A review of Deji Olukotun’s Nigerians in Space

Title:    Nigerians in Space
Author:    Deji Bryce Olukotun
Publisher:    Unnamed Press
Year:    2014
Page:    293

What does it take to get an African country to space? That is the premise of Nigerian writer Deji Olukutun’s debut novel Nigerians in Space. Nigerian Ministry of Environment top official Nurudeen Bello comes up with a project he calls “Brain Gain” to inspire his homeland to greater heights. This project involves eight scientists from around the world who have excelled in their fields of study. One of these is the main protagonist in the book called Wale Olufunmi who works for NASA in Houston, USA.

Wale has been sold on the project as part of it involved getting a Nigerian spaceship to the skies and this was his one ambition in life. He is instructed to leave by his contact Bello and he does this with a chunk of the moon that he stole from his former work place. He leaves with his wife and son Dayo to go back home and start on the Brain Gain project. This is in 1993.
Around the same period there is a young woman from Harare, Zimbabwe called Melissa Tebogo with a horrible skin condition whose father Mlungisi Tebogo works with rebel movements from all over the SADC region many from South Africa. He is given a job by the same Nigerian Bello and as payment his is to be paid some cash as well as his daughter being given treatment in France.
It doesn’t go so well for these two individuals. Wale doesn’t get contacted by his handler and he flees first to Sweden eventually settling in Cape Town, South Africa.

During this period he had left his wife and fled with his son. Melissa on the other hand is a seventeen year old derailed at the airport in Paris by some nasty lady called Mrs Niyangabo and taken to some hostel to stay with some other young women. Whilst here, she gets a message from her father that they had been betrayed and he advices her to continue with her life and forget about him.
Fast forward to the present day and Wale is a bamboo furniture salesman in Cape Town who conducts tours at the observatory in the city. At the same period Melissa who is now a world famous model because of the condition that makes her skin glow. They are to meet with each other eventually.

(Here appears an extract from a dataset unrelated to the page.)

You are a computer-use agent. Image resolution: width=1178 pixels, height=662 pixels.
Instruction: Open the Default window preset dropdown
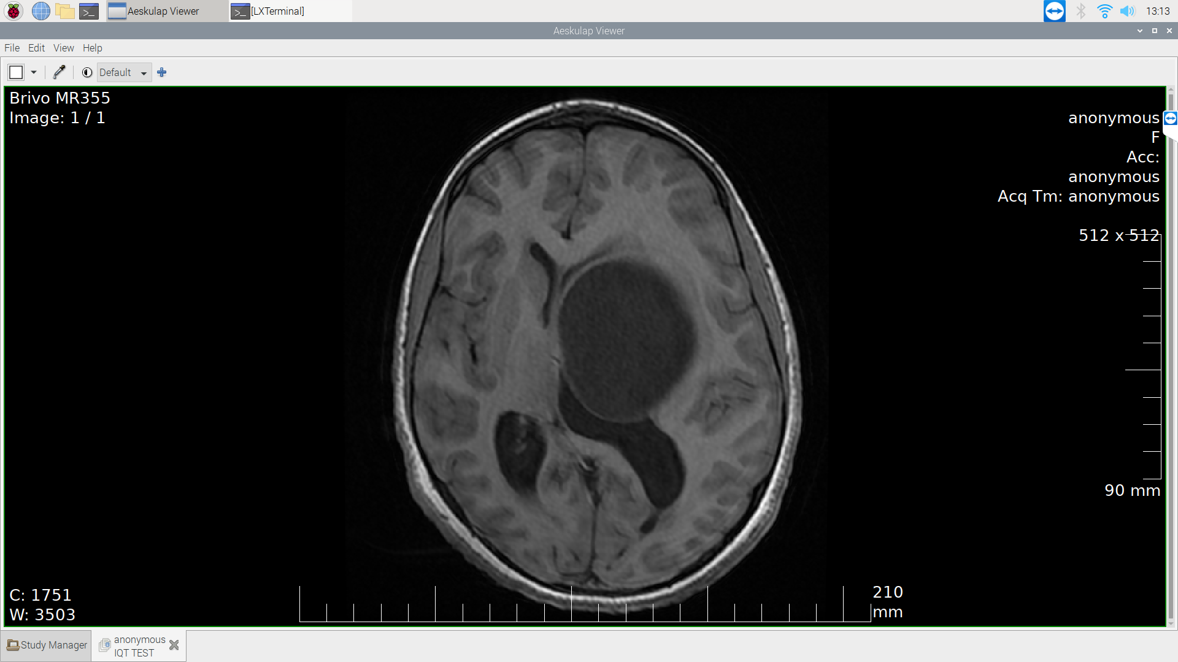(x=123, y=72)
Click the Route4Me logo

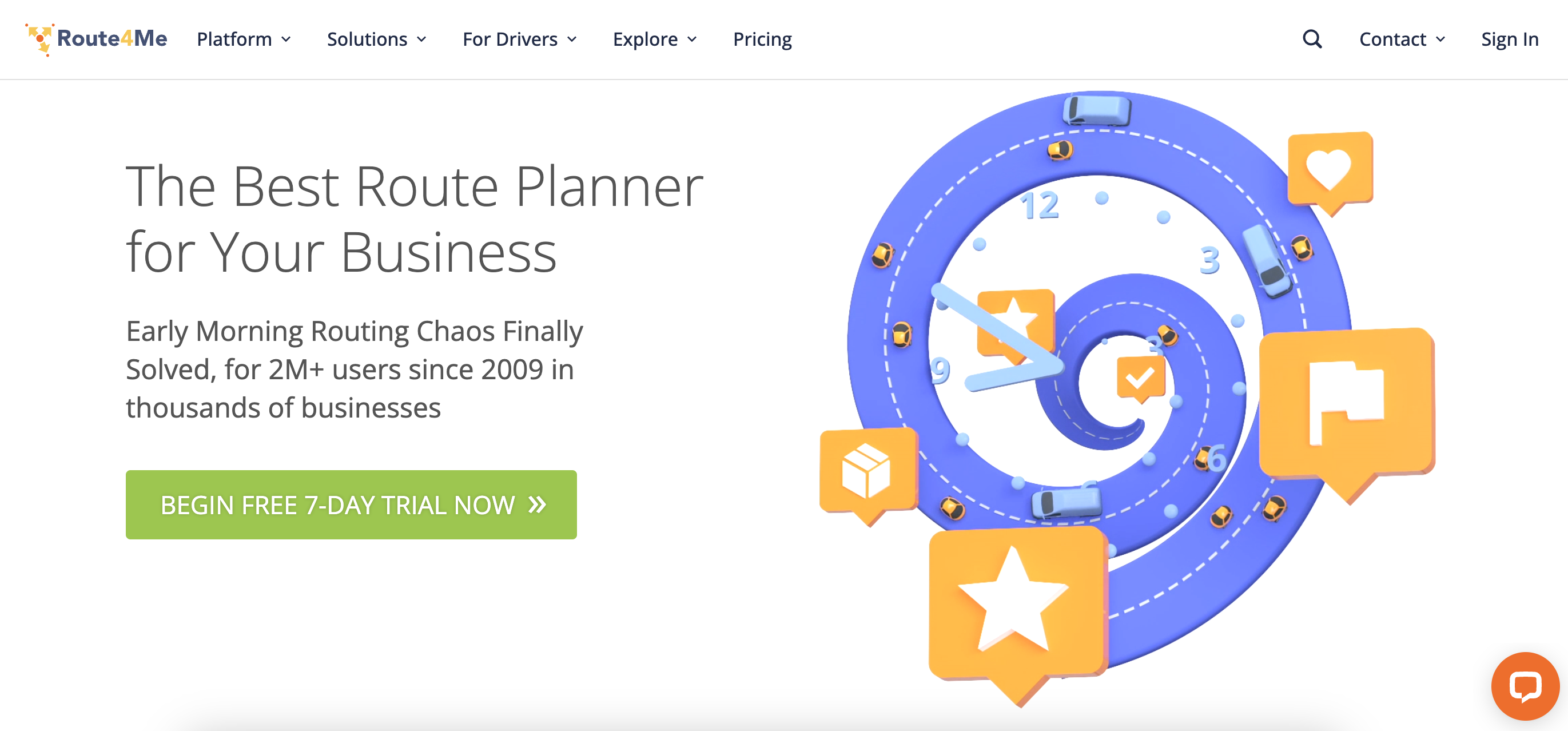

There are other characters in the book of course. Wale’s son Dayo is a grown man now with an obsession with making snow globes which project actual moonlight like a toy he had as a child (yes the actual moon rocks stolen by his father). Also in there is Thursday a guy who works in a factory that deals with the abalone sea creature who loses his job then gets into more trouble as he tries his hand at poaching the creature in the sea and nearly gets arrested. He makes it out and eventually ends up at the centre of the abalone poaching business under Chinaman Ip in Cape Town.

Just from the description above you can tell that there is a lot happening in this book and if you are not keen you will be quite frustrated with having to follow the plot. It took me quite a while to get done with it because of this but as the different sub plots come together then the book becomes “unputdownable.” The last one hundred pages were read in one sitting in the wee hours of the morning that saw me almost missing the alarm to prepare my child to get his school bus when I blacked out at 4am. It was that good.

This Olokotun guy knows a bit about character development as we get to know the ins and outs of some of these characters we are reading about. Take for instance our main guy Wale who moves first to the US from Nigeria his birth country then leaves in haste to end up in South Africa. Very nice that. Or Melissa the other great character who follows the trail of her lost dad decades later to the belly of the beast in Abuja. Learning about these guys is vital to the plot.
Other characters aren’t as important in my opinion. Thursday the abalone factory worker turned poacher turned “consultant” for instance could easily be dropped from the whole novel and the impact would be minimal.

Yet he gets a lot of attention in this book for what at best could considered a nominal figure. Meanwhile Dayo the son is given very little space and he looks like a vital guy to the narrative; he is the only thing that Wale has to remind him of the past. He also follows in the steps of his scientist dad albeit unknowingly. I would have loved to see more of him.
This book is an adventure filled one. It is Enemy of the state meets ugly duckling gone hot meets abalone enthusiast.

The downside for me is that it seems like what I was reading was two different books with two major plots that failed to mesh as well as they could have.
It takes a while to figure what the hell this book is about but when you do, it is a great read. I don’t recommend it for those who seek quick literary enjoyment with their social media channels in the background. They will never finish it.